TRY IT:
All the entries need to be duplicated exactly, with the pictures omitted.

⟨

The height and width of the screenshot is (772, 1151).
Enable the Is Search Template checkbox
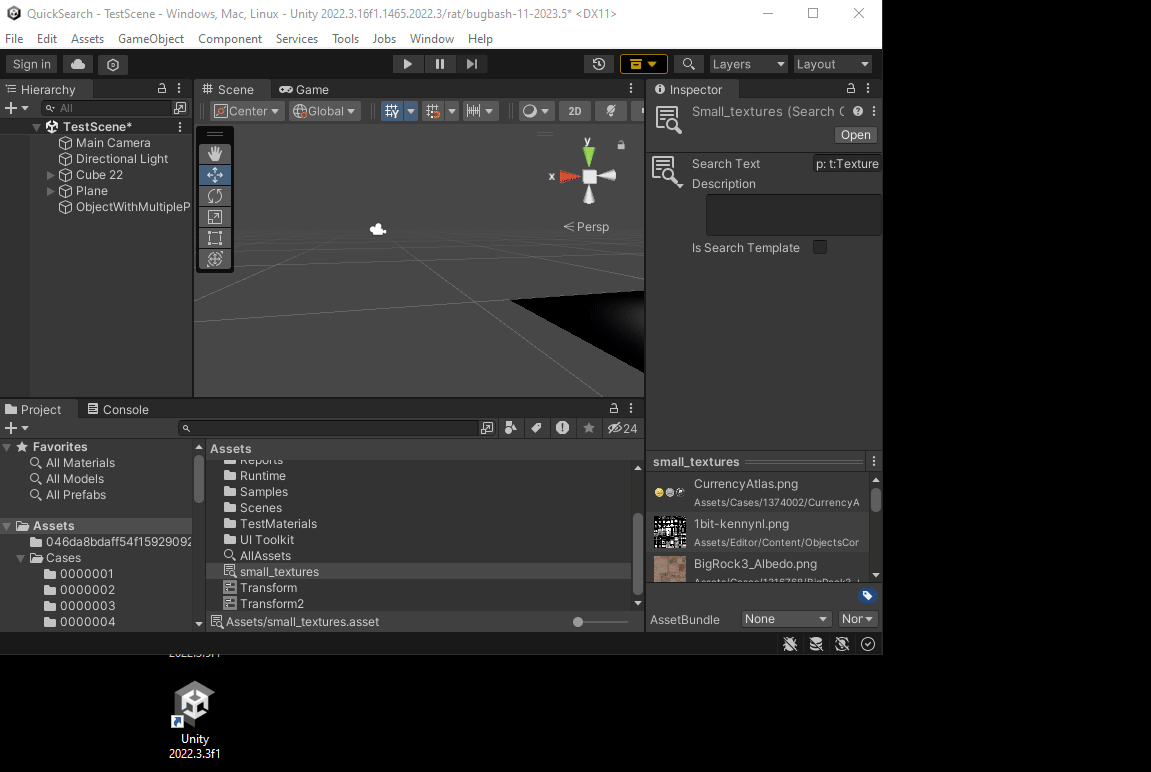820,247
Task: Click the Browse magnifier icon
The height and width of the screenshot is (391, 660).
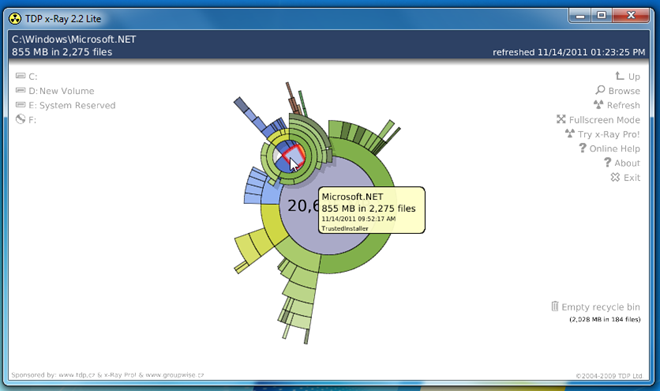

⟩

RESULT OF THE TASK:
The height and width of the screenshot is (772, 1151).
Enable the Is Search Template checkbox
820,247
Task: Click the Browse magnifier icon
The height and width of the screenshot is (391, 660).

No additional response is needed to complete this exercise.